AVRDC (World Vegetable Center) research in Vietnam and the Philippines has documented the nutritional composition of flowers and leaves, confirming their value as micronutrient-dense foods, particularly for rural populations with limited dietary diversity.

Nitrogen Fixation & Agroforestry Role

N-fixation of 100–150 kg N/ha/year is lower than the best-performing species (S. rostrata) but is meaningful in the context of a long-lived tree system where N accumulates over multiple years. In alley cropping configurations — rows of S. grandiflora planted 4–8 m apart with annual crops in the alleys — annual pruning delivers leaf mulch containing 50–80 kg N/ha/year to the alley crop. Wageningen University alley cropping trials in West Africa (Kang et al., 1990) documented significant maize yield maintenance over 5 years in alley cropping plots compared to yield decline in no-mulch controls, attributing the benefit primarily to N inputs from tree prunings and improved soil organic matter.

S. grandiflora is the preferred shade tree for coffee and cardamom in South and Southeast Asia, both because its canopy structure provides appropriate dappled shade and because its leaf fall and pruning debris deliver fertility to the understorey crop.

Fodder Quality & Livestock Integration

Leaf protein content of 25–30% crude protein (dry matter basis) is the highest recorded in the genus and compares favorably to high-quality commercial protein concentrates. Leaves are rich in calcium (important for lactating animals) and contain moderate levels of tannins. At low supplementation rates (5–10% of daily dry matter intake), agathi leaves are highly palatable to cattle, goats, and sheep. At higher inclusion rates, the tannin content may reduce palatability and slightly decrease protein digestibility, suggesting it be used as a supplement rather than a sole fodder. It is widely used in smallholder integrated crop-livestock systems in South Asia and Southeast Asia, where a few trees on the farm boundary provide dry-season fodder supplements without requiring dedicated land area.

Limitations

The primary limitation is absolute temperature sensitivity — S. grandiflora is unusable outside the humid tropics. Seeds have a hard seed coat (hard-seeded dormancy) requiring scarification (nicking or filing the seed coat) or 24-hour soaking in warm water before sowing; without treatment, germination rates drop below 30%. The species also has low drought tolerance and will shed leaves and cease growth during extended dry spells, limiting its use in seasonal dry areas without irrigation access.
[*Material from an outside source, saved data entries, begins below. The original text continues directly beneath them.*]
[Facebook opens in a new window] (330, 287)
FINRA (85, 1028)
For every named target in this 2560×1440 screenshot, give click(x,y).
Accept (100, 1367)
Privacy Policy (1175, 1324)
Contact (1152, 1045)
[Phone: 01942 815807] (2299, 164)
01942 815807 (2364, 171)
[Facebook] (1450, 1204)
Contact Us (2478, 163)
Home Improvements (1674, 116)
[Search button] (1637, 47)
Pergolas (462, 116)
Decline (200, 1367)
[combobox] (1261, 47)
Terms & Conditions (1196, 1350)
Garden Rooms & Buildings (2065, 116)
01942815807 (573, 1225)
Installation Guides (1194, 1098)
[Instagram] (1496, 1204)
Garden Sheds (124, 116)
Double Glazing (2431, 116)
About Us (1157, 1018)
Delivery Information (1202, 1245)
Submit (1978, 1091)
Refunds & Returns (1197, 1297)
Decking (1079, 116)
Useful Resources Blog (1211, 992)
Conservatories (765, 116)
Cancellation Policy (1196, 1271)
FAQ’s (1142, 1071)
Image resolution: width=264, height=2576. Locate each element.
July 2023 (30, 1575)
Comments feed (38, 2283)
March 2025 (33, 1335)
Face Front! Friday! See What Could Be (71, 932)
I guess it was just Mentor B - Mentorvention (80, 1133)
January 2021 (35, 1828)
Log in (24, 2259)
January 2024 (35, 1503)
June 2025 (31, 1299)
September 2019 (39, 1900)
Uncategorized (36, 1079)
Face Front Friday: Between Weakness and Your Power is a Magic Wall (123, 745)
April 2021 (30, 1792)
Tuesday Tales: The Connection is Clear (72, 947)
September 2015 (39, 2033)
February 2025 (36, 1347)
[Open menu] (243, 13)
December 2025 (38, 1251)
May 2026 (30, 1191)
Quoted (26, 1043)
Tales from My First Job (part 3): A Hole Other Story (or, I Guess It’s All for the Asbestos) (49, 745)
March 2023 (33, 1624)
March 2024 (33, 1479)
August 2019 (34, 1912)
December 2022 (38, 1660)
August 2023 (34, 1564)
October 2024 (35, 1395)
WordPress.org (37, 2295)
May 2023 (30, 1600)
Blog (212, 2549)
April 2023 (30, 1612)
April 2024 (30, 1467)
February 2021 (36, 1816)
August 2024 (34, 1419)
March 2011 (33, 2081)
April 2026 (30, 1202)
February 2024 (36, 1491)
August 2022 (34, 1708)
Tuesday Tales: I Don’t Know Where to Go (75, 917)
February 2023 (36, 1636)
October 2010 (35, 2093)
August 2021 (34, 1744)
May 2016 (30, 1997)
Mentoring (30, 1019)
It is not suited to waterlogged or poorly-drained soils, limiting its paddy integration potential compared to S. rostrata or S. bispinosa.

Sesbania Rostrata — The Nitrogen Supercharger / Stem-Nodulating Sesban

West Africa Rice Paddies N-Fixation Champion Flood Tolerant
Sesbania rostrata sprouting with visible nodule primordia

Scientific Classification

RankTaxon
KingdomPlantae
FamilyFabaceae
SubfamilyFaboideae
GenusSesbania
SpeciesS. rostrata Bremek. & Oberm.

Common Names by Language

LanguageName
EnglishRostrate sesbania, stem-nodulating sesbania
FrenchSesbanie à nodules caulinaires
ScientificPrimarily known by scientific name globally
Research codeSR (IRRI internal designation)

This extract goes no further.